Nun aber wieder zurück zum menschlichen Nutzer: Wir alle können uns glücklich schätzen, dass wir das Wasser nicht im Eimer aus einem weit entfernten Brunnen oder einem trüben Wasserloch holen müssen. Die ständige Verfügbarkeit hat jedoch manche Mitbürger dazu verleitet, die Bedeutung des Trinkwassers als zentrale Ressource für unser Leben zu unterschätzen. Zwar haben die Haushalte in Deutschland in den zurückliegenden Jahren auch dank neuer Techniken Wasser eingespart, doch wir alle müssen über den Tag hinausdenken und die Politik dazu drängen, mehr zur Sicherung des Wassers zu tun, sei es an der Oberfläche, unterwegs oder als Grundwasser gespeichert. Trinkwasser „wird zu 70 Prozent aus Grund- und Quellwasser gewonnen“, so das Umweltbundesamt. „Zu 13 Prozent wird See-, Talsperren- oder Flusswasser direkt genutzt. Die übrigen 17 Prozent sind ein Mittelding: ursprünglich Oberflächenwasser, aber durch eine Bodenpassage oder Uferfiltration fast wie Grundwasser.“ Gefährdet wird unser Wasser nicht zuletzt durch Nitrat aus Gülle oder anderen Düngemitteln, und auch durch unsachgemäß entsorgte Arzneimittel, die in der Kläranlage nicht vollständig herausgefiltert werden können. Mikroplastik ist nicht nur in unseren Ozeanen, sondern auch in den Binnengewässern eine zunehmende Bedrohung. Die Aufbereitung des Trinkwassers wird durch eingetragene Schadstoffe oder Verunreinigungen natürlich teurer, das Oberflächenwasser genauso wie das Grundwasser.
Wasserreserven nachhaltig nutzen
Das Wasserdargebot ist ein Schlüsselbegriff, wobei ich mir die Einbeziehung zeitnaher Werte wünschen würde. Das Grund- und Oberflächenwasser, das potenziell genutzt werden könnte, wird mit Wasserdargebot bezeichnet, und wenn es um Entnahmen geht, wird häufig der Mittelwert der Jahre 1961 bis 1990 herangezogen: 188 Mrd.
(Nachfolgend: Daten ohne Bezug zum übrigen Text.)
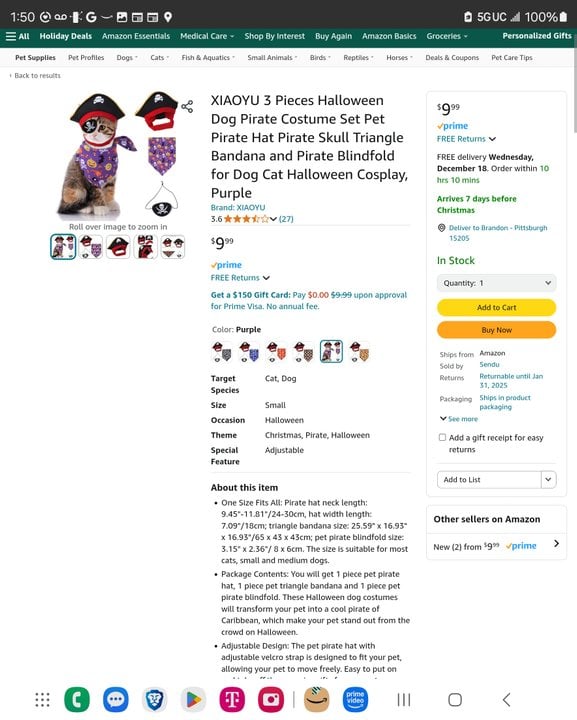The height and width of the screenshot is (720, 577).
Task: Tap the share icon near product image
Action: (187, 107)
Kubikmeter scheint erstmal eine gewaltige Summe, doch in den Nachfolgejahren lagen die errechneten Werte meist deutlich darunter. 2003 lag das Wasserdargebot nach Angaben des Umweltbundesamts lediglich bei 99 Mrd. m³, 2018 bei 119 Mrd. m³. Im Zeichen des Klimawandels gehen die meisten Prognosen davon aus, dass der Bedarf an Trinkwasser zunimmt, das Angebot jedoch tendenziell geringer wird. Im Winter dürfte es eher mehr Regen als bisher geben, im Sommer dagegen weniger. Es ist wenig zielführend, wenn selbst das Umweltbundesamt heute noch von einem Wasserverbrauch in Deutschland von 24 Mrd. m³ ausgeht, der aus dem Jahr 2016 stammt und sich auf den Durchschnittswert des Wasserdargebot der Periode von 1961 bis 1990 bezieht. „Damit ist Deutschland ein wasserreiches Land“, so das Umweltbundesamt. Diese Aussage ist nicht falsch, aber aufbauend auf solche Uraltwerte kann keine Strategie für eine nachhaltige Wassernutzung im Zeichen der Erderwärmung erarbeitet bzw. umgesetzt werden. Die großen regionalen Unterschiede bei Regenmengen oder der durchschnittlichen Durchfeuchtung des Bodens lassen die Komplexität des Themas noch deutlicher werden. „Die Naturräume in Deutschland sind sehr unterschiedlich. Der Jahresniederschlag variiert in einer Größenordnung zwischen 450 und 2200 Litern pro Quadratmeter“, so Andreas Marx, zuständig am Helmholtz-Zentrum für Umweltforschung für den Dürremonitor gegenüber der Tagesschau. „Dazu kommt, dass wir sehr unterschiedliche Böden haben. Was sich 2021 aber gezeigt hat, war, dass man ungefähr ein halbes Jahr überdurchschnittlichen Niederschlag ohne Hitze braucht, um Dürre bis in größere Tiefen aufzulösen.“
Der Klimawandel wird uns eine veränderte Welt bescheren, das ist schon mal sicher. Daher müssen wir einerseits die weitere Erderwärmung durch eine Reduzierung des CO2-Ausstoßes begrenzen, uns aber andererseits besser auf Starkregen und Dürreperioden vorbereiten. Dem Schutz des Wassers kommt hier große Bedeutung zu. Und dies heißt auch, dass Bächen und Flüssen, Seen, Weihern, Tümpeln, Vernässungen und Mooren wieder mehr Raum zugebilligt werden muss. Nur wenn sie dank Überflutungsflächen oder Absorptionsfähigkeit die Fluten nach Starkregen aufnehmen können, werden sich menschliches Leid und materielle Schäden wie z. B. im Ahrtal vermeiden lassen. Wasser muss an möglichst zahlreichen Orten für die trockenen Tage und Wochen gespeichert werden. Wenn Fluten nur vorbeirauschen und ihre Zerstörungskraft zeigen, bringt dies auch wenig für den Grundwasserspiegel, der vom langsamen Einsickern lebt. In Dürrezeiten kommt es in der Zukunft auf jedes Rinnsal und jeden Tümpel an, und noch mehr auf naturnahe Flüsse, Bäche, Weiher und Seen, nicht zu vergessen Moore und Vernässungen. Süßwasser ist ein kostbarer Schatz, den wir alle gemeinsam schützen und so sparsam wie möglich nutzen müssen.